** Problem details **
Search the material below for the word "agent" and copy every line in which it occurs.
______________________________
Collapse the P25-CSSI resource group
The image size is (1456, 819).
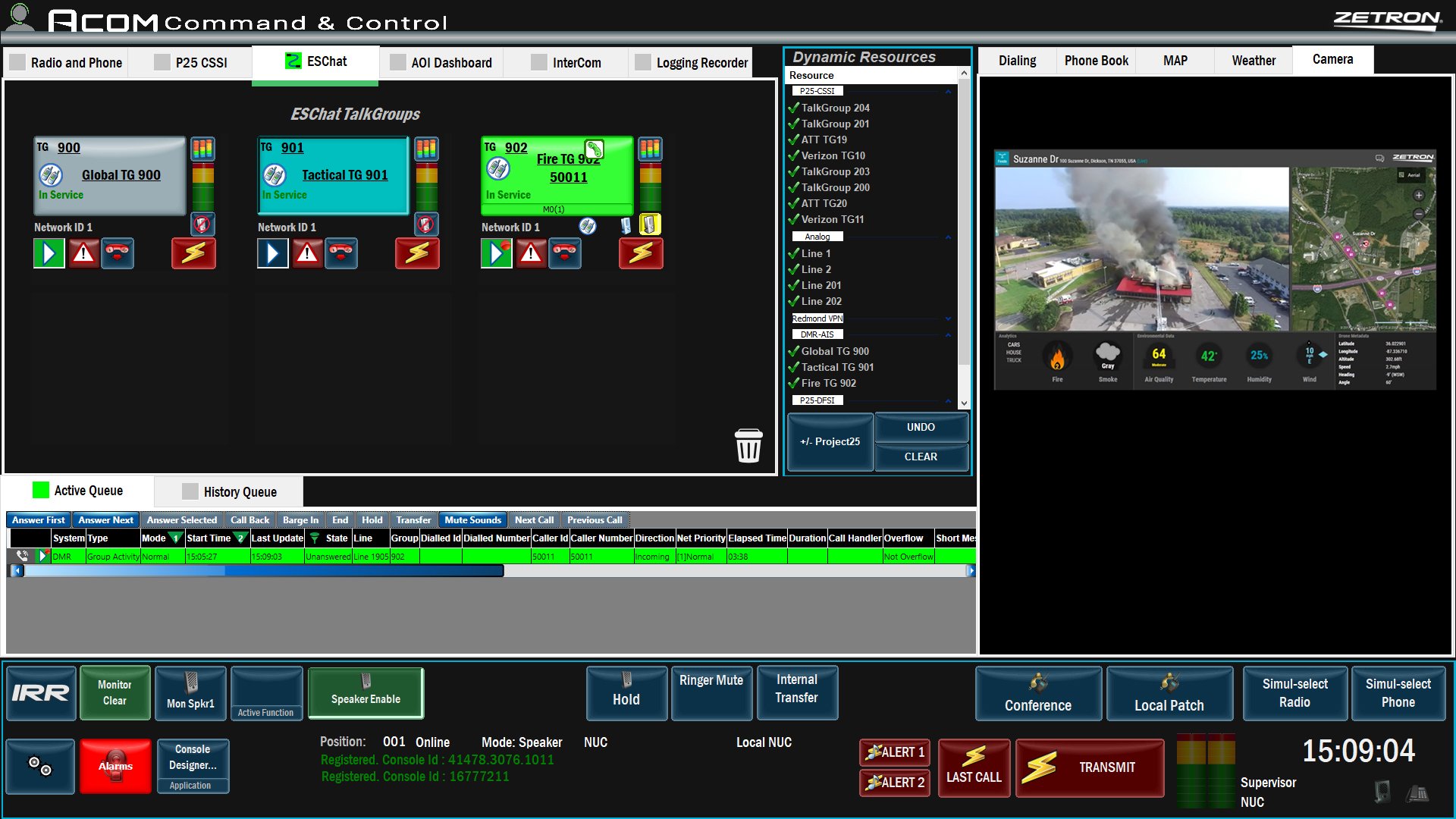coord(948,92)
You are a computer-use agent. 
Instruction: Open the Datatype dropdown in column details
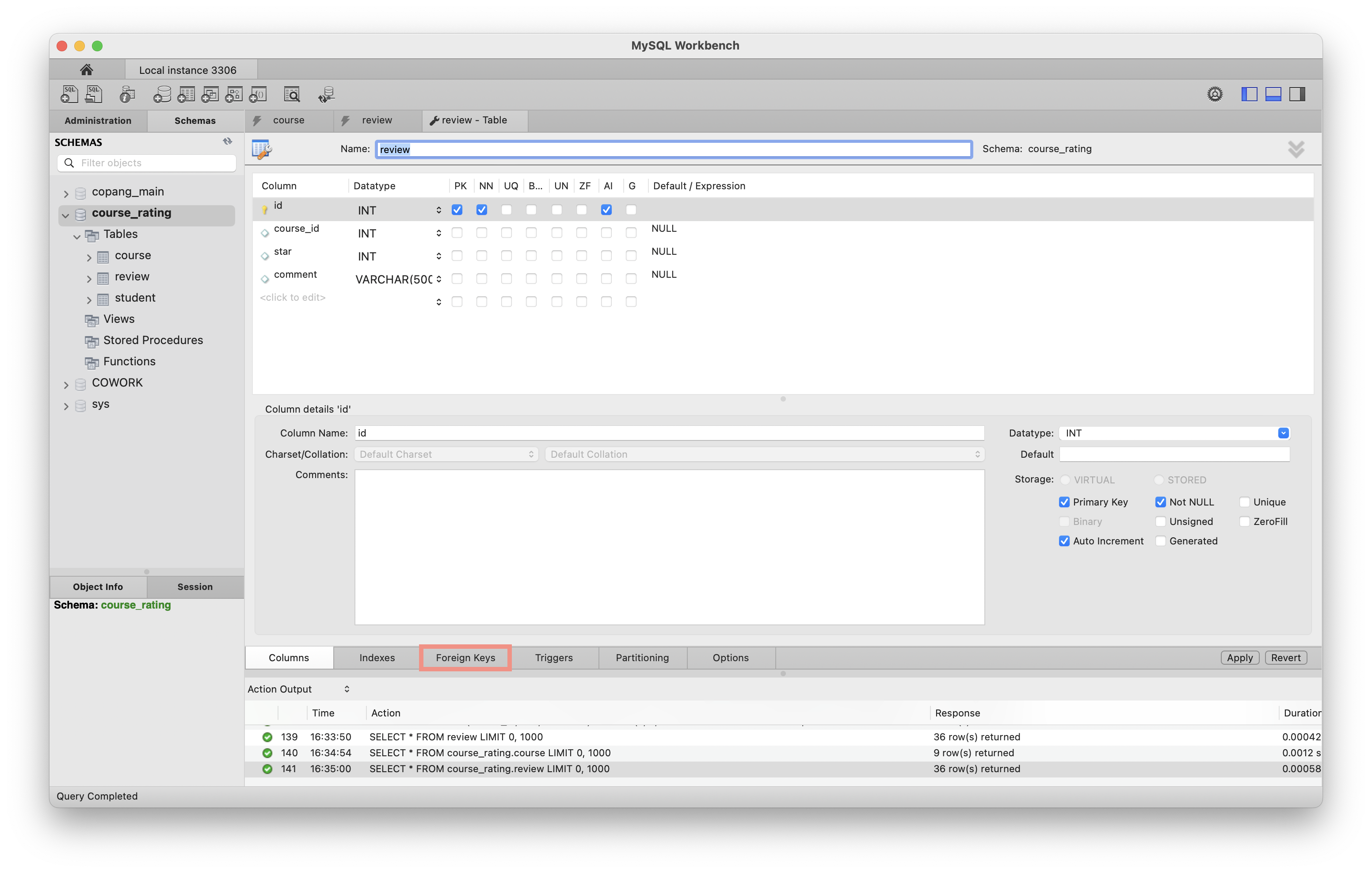[1283, 433]

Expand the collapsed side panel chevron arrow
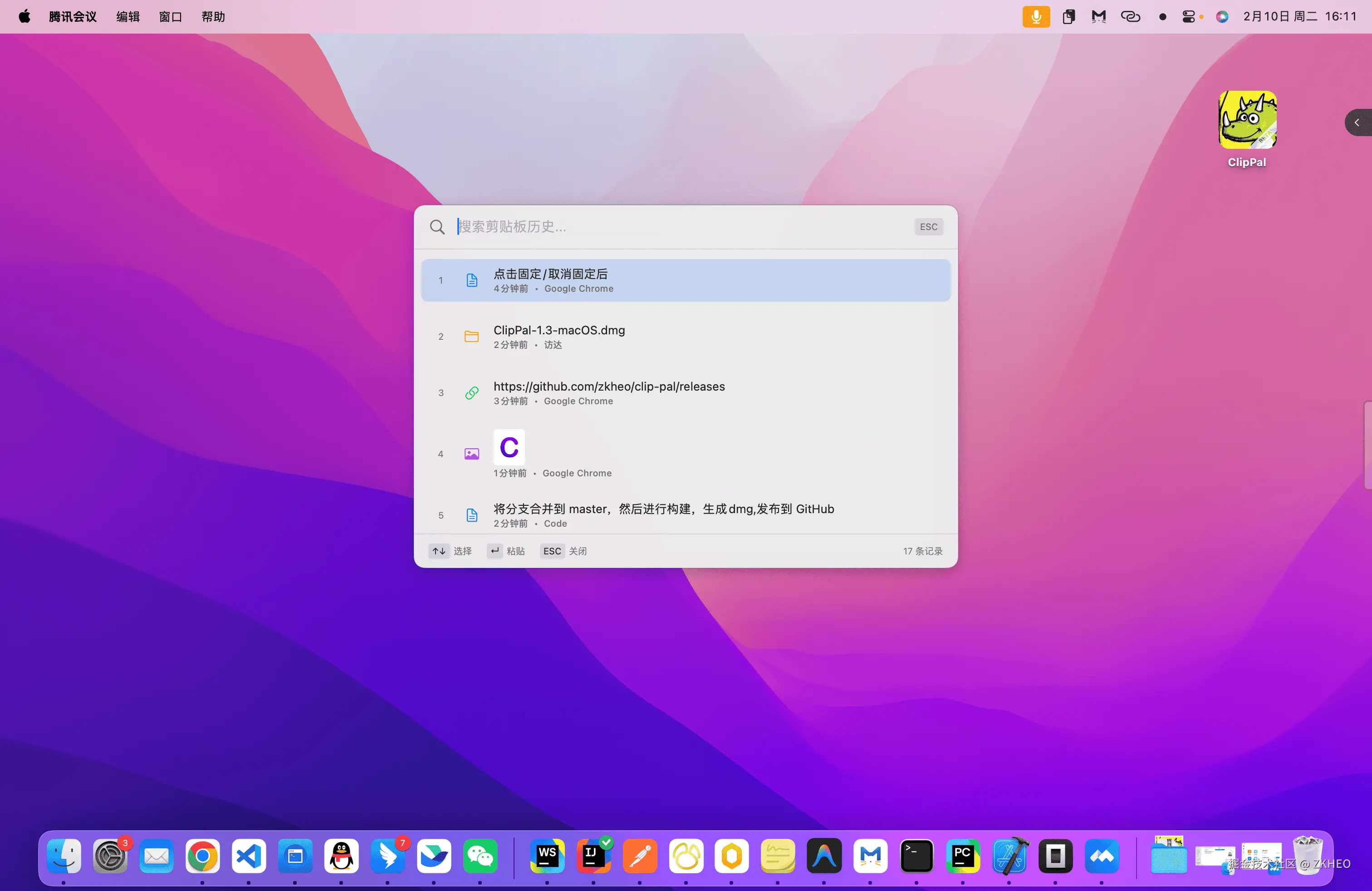pos(1357,123)
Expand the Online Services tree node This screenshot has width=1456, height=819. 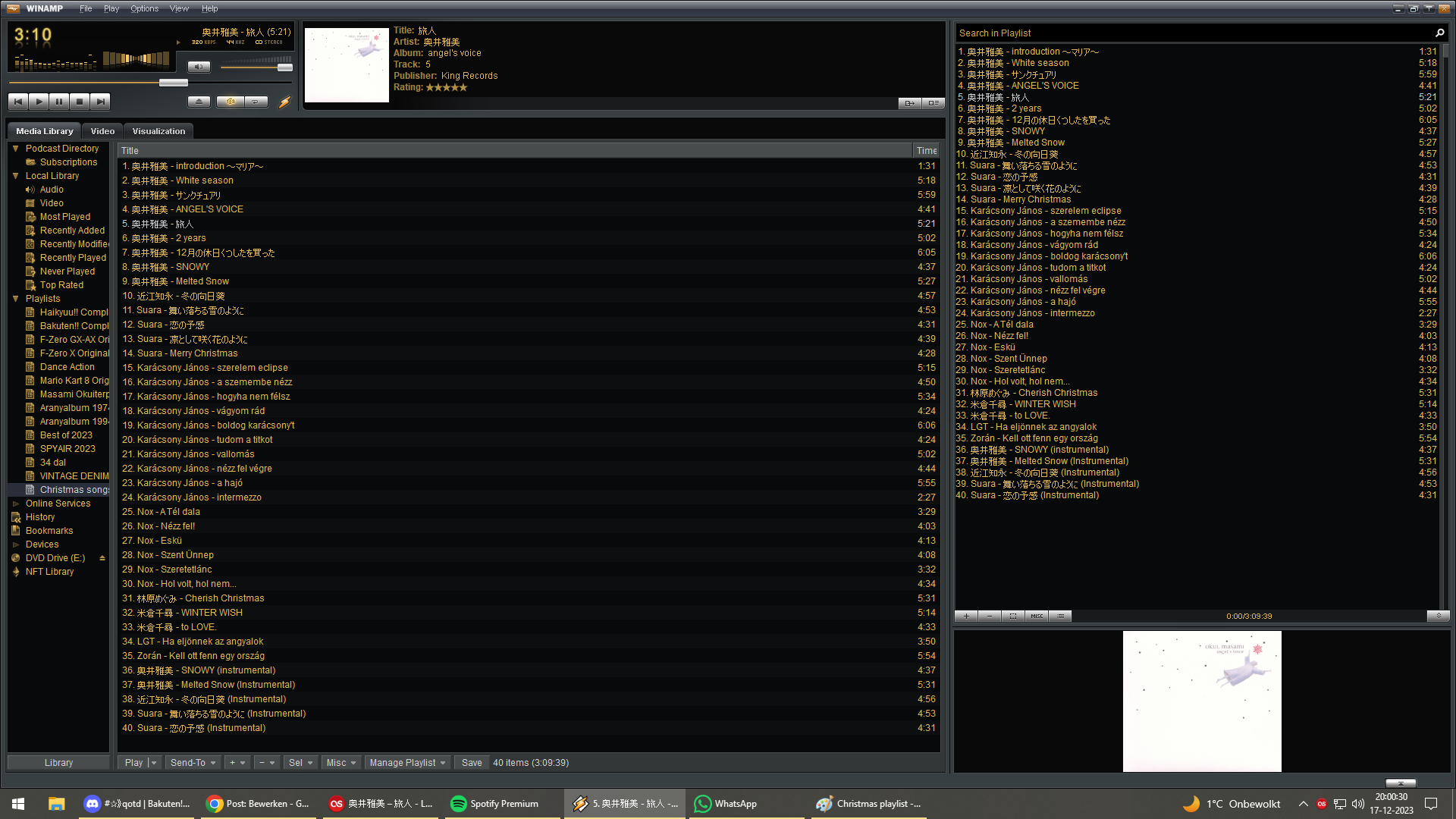15,504
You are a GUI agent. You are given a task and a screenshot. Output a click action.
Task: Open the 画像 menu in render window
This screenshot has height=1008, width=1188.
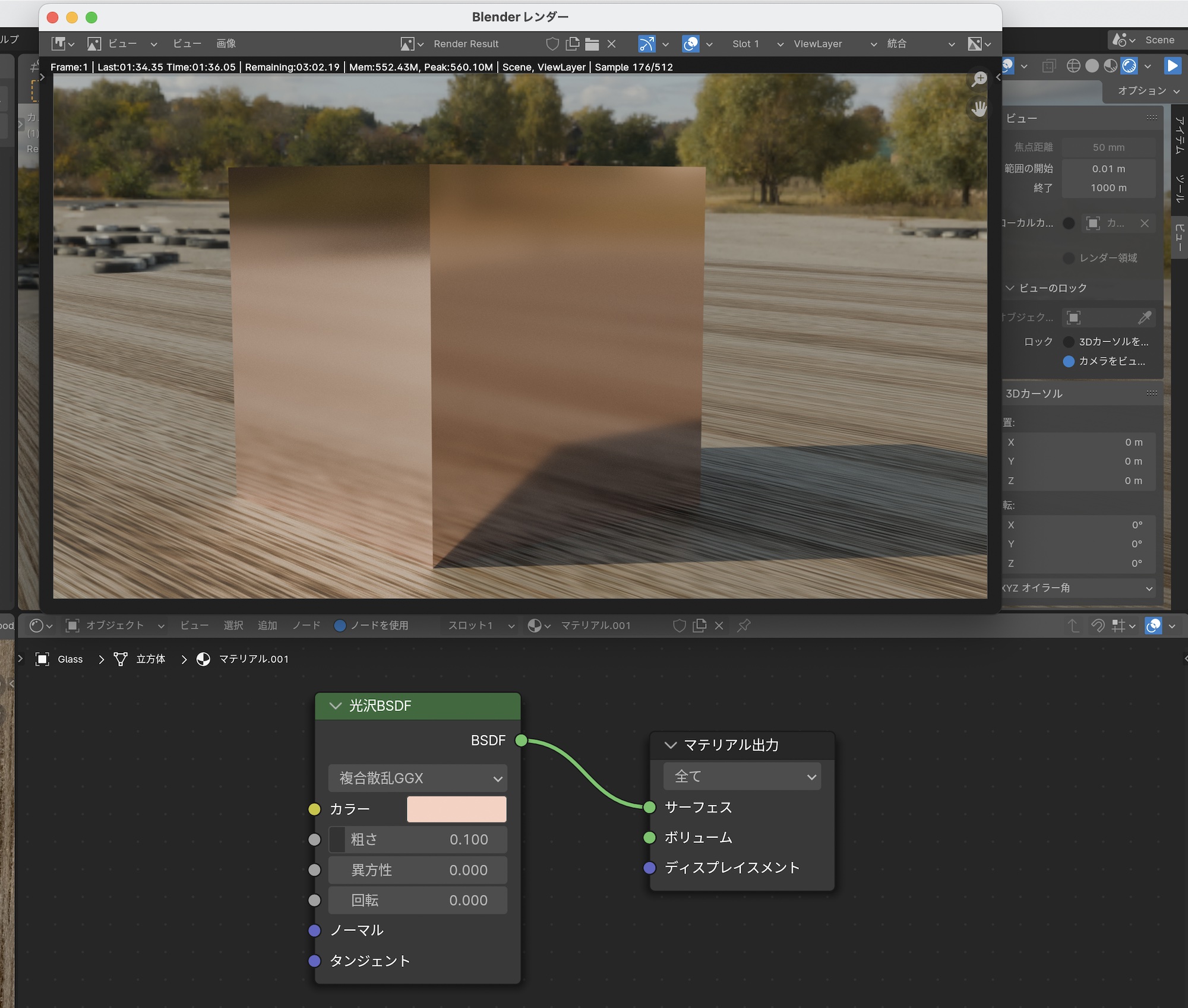tap(226, 44)
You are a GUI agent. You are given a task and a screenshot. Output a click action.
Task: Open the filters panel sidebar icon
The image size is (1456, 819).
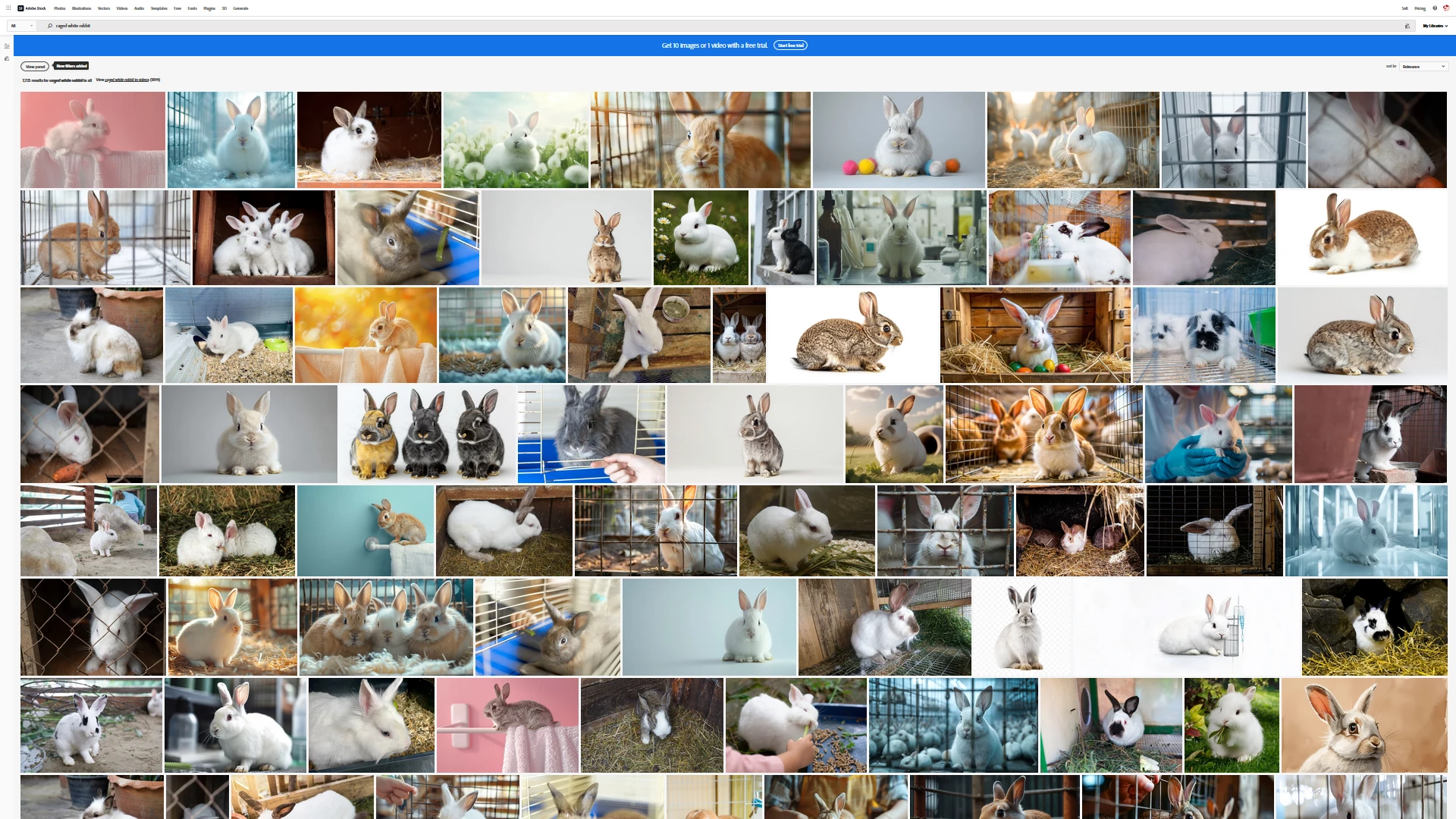pos(7,46)
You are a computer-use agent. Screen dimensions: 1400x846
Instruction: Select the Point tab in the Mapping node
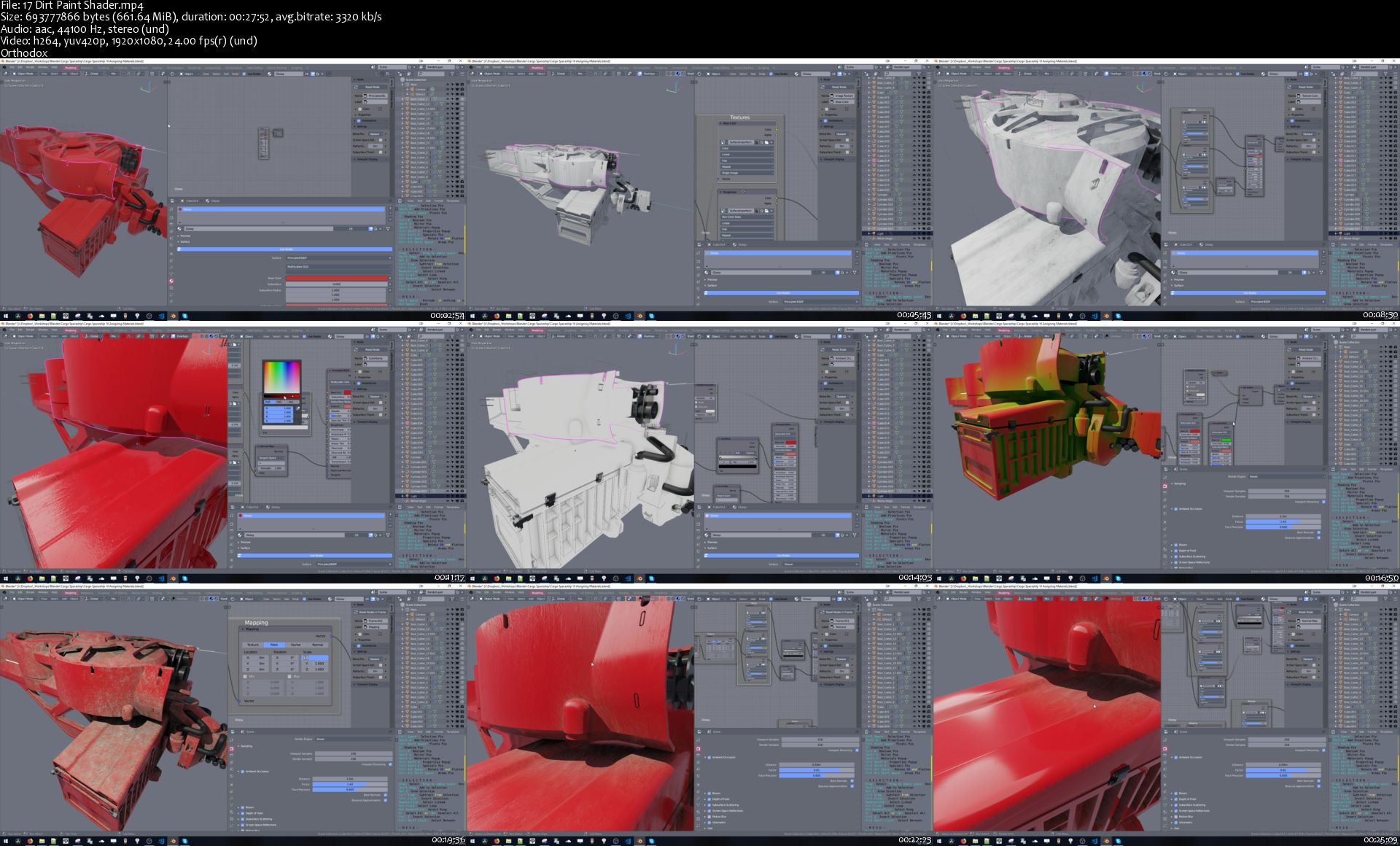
______________________________
** Task output **
You are a computer-use agent. 
You are a GUI agent. You are given a task and a screenshot. Output a click action.
You are a GUI agent. You are given a task and a screenshot. Output a click action.
You are a computer-use agent. Screen dimensions: 1400x846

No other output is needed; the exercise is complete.